In a previous post I covered the basic steps when optimising a legacy web application. Once you have tackled the low hanging fruit, namely making all i/o operations asynchronous, the questions becomes how to optimise performance further. At this point many people will have a hunch as to where the bottlenecks are in the system, but are those hunches correct? If we guess incorrectly we can spend a lot of time optimising code paths that have no impact on the overall performance. Web applications with asynchronous requests can be subject to quite complex performance dynamics, and so it isn’t always obvious where the true bottlenecks are.

One way to be sure what code paths determine performance is to use real world benchmark data, and learn from the data which parameters are most responsible for determining the number of requests the application can handle.

In this example, I will use our simple web app which is comprised of one i/o bound path, and one CPU bound path - this is a common pattern in web applications. The response times of the i/o bound path follow a log-normal distribution (as is observed empirically), and the response times of the CPU bound path are defined by a CPU intensive task, like json serialization. If we want to improve the performance of our app - should we optimise for the speed of json serialization, reduce the mean response time or standard deviation of the i/o call, or decrease the fraction of i/o calls?

import random
import time
import json

import numpy as np
from flask import Flask, request


app = Flask(__name__)


@app.route("/io")
def io_bound_request():
    io_bound_time = np.random.lognormal(
        np.log(float(request.args['mean_response_time'])),
        float(request.args['std_response_time'])
    )
    wait_time = float(request.args['min_response_time']) + io_bound_time
    time.sleep(wait_time)
    return "ok"


@app.route("/cpu")
def cpu_bound_request():
    json_object_length = int(float(request.args['json_object_length']))
    json.dumps({str(x): x for x in xrange(json_object_length)})
    return "ok"


@app.route("/")
def make_requests():
    if random.random() > float(request.args['fraction_io_bound']):
        return cpu_bound_request()
    else:
        return io_bound_request()


if __name__ == "__main__":
    app.run()

Given this simple application, we can explore the performance by changing the parameters of the requests in a way that represents the potential performance improvements we think we can make. Once we fit a machine learning model to this data, we can use feature selection methods to quantify which of the features have the largest impact on performance, and optimise them in order of importance.

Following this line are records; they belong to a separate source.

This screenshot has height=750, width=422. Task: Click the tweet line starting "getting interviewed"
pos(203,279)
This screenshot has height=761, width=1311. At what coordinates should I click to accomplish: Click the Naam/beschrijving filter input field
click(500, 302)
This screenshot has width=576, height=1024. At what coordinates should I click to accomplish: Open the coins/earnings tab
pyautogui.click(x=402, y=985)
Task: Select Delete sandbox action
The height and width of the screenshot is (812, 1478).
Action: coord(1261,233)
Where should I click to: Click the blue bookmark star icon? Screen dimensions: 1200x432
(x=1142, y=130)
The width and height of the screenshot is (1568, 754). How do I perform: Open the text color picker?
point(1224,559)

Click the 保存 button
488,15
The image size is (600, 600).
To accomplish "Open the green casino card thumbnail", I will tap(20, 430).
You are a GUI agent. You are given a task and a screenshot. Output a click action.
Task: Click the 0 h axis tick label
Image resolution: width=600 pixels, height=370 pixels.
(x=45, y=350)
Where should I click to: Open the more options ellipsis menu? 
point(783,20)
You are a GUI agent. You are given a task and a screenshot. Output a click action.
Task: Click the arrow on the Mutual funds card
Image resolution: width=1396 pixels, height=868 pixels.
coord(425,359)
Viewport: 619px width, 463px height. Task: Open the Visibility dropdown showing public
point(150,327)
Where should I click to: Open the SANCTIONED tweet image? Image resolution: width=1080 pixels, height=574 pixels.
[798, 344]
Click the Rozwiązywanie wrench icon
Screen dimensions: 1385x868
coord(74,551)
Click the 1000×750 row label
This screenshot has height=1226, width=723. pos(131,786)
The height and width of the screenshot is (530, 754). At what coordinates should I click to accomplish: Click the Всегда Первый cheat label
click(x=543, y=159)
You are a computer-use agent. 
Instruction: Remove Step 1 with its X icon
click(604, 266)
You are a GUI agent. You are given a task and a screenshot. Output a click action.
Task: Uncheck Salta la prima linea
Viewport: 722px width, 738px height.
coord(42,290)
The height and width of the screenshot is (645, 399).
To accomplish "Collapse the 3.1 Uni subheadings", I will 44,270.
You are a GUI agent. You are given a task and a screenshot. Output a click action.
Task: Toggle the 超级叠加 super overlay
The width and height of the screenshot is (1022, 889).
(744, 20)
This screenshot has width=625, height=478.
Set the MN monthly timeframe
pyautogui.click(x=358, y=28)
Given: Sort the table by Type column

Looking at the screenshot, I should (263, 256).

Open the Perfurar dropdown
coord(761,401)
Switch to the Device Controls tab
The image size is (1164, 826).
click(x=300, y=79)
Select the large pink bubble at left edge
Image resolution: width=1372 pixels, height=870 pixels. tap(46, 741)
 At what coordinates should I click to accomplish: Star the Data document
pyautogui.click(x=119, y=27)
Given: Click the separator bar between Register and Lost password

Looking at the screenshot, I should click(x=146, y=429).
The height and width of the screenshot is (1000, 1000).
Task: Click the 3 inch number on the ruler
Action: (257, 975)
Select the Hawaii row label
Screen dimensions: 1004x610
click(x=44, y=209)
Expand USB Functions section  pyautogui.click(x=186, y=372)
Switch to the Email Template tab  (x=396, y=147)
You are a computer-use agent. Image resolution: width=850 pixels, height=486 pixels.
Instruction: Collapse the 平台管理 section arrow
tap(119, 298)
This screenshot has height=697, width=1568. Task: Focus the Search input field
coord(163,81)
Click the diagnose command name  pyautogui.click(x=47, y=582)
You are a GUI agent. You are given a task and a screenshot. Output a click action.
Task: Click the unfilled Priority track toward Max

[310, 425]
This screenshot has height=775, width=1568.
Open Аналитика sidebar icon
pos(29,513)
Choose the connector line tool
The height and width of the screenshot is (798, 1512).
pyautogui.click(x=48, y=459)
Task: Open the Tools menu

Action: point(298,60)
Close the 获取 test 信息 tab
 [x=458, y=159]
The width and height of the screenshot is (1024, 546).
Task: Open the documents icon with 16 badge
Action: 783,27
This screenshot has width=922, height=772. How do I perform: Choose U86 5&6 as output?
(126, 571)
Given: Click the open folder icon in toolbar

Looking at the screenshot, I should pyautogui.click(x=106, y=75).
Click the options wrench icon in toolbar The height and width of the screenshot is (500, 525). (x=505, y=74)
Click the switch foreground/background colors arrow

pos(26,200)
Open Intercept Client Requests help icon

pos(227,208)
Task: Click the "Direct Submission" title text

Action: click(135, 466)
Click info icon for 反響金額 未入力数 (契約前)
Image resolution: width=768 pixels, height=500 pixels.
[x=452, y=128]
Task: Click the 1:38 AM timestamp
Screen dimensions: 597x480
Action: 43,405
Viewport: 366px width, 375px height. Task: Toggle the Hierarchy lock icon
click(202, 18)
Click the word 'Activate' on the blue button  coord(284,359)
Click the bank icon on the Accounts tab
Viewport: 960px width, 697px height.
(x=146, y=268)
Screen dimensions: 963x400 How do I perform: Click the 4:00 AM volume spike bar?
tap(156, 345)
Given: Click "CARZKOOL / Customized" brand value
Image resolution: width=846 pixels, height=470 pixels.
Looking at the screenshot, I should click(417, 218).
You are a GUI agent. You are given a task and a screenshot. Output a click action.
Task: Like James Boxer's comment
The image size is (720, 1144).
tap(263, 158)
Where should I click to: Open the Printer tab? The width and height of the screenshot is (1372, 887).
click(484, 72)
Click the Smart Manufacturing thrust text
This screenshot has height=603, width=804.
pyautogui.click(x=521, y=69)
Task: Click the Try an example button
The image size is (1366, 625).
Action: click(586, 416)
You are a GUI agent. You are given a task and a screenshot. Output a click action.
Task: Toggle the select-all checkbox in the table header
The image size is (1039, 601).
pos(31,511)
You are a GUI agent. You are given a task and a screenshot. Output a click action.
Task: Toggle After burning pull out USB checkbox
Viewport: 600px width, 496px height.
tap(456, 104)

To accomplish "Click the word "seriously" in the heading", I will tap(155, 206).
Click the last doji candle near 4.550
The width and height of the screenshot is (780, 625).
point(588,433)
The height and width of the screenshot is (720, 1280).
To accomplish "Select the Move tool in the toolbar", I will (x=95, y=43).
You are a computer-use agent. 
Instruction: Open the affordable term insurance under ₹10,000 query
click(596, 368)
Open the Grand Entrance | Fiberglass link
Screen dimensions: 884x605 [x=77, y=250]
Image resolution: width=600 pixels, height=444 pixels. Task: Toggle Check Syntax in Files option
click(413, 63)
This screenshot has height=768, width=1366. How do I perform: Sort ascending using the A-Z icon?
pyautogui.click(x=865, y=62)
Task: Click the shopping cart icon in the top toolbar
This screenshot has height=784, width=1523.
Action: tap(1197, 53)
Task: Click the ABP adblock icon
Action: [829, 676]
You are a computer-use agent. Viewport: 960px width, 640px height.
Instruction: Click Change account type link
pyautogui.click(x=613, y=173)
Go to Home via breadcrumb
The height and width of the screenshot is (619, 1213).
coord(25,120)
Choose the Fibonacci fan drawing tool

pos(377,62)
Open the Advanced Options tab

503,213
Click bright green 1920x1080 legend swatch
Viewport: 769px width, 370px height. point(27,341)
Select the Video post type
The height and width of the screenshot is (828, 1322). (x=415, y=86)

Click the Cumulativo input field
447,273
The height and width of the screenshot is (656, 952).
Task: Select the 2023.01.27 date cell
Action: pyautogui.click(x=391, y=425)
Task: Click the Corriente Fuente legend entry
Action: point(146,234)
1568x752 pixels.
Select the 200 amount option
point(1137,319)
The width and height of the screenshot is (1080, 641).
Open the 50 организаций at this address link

To collect our data, we first specify the variables which impact performance, and the range of values over which we might be able to alter performance. In this case our variables are:

  • fraction of requests that are i/o bound
  • the size of the json response (proxy for CPU time required to respond)
  • the miniumum response time of an i/o request (network or disk latency)
  • the mean response time of an i/o bound request
  • the standard deviation of the response time for an i/o bound request

We can then do a grid search over our parameter space - we randomly pick sets of parameters, and benchmark the app with those parameters. This grid search allows us to build up a picture of how well the application will perform over variety of potential optimisations.

import subprocess
import re
import time
import random
import signal
from urllib import urlencode

import pandas as pd
import numpy as np


PERFORMANCE_RANGE = {
    'mean_response_time': np.linspace(0.15, 0.75, 100),
    'min_response_time': np.linspace(0.1, 0.2, 100),
    'std_response_time': np.linspace(0.01, 0.3, 100),
    'json_object_length': np.linspace(500, 1000, 100),
    'fraction_io_bound': np.linspace(0.05, 0.5, 100)
}


def basic_benchmark(url):
    result = subprocess.check_output(['wrk -t 2 -d 20 -c 100 \"{}\" \| grep "Requests"'.format(url)], shell=True)
    requests_per_second = [float(f) for f in re.search(WRK_REGEX, result).groups()][0]

    return requests_per_second


WRK_REGEX = re.compile('Requests/sec:\s+(\d+.\d+)')


def benchmark_app():
    webapp_process = subprocess.Popen('gunicorn -b 127.0.0.1:5001 -w 4 -k gevent --worker-connections=2000 --log-level=CRITICAL demo_webapp:app', shell=True)
    time.sleep(2)
    df = pd.DataFrame(columns=['requests_per_second']+PERFORMANCE_RANGE.keys())
    i = 0
    while i < 500:
        i += 1
        performance_parameters = {k: v[random.randint(0,len(v)-1)] for k, v in PERFORMANCE_RANGE.iteritems()}
        url = "http://127.0.0.1:5001/?" + urlencode(performance_parameters)
        performance_parameters['requests_per_second'] = basic_benchmark(url)
        df = df.append(performance_parameters, ignore_index=True)
        time.sleep(1)
        if (i % 20) - 10 == 0:
            print "Round {}:".format(i)
            select_features(df)

    df.to_csv('performance_grid_sampling.csv')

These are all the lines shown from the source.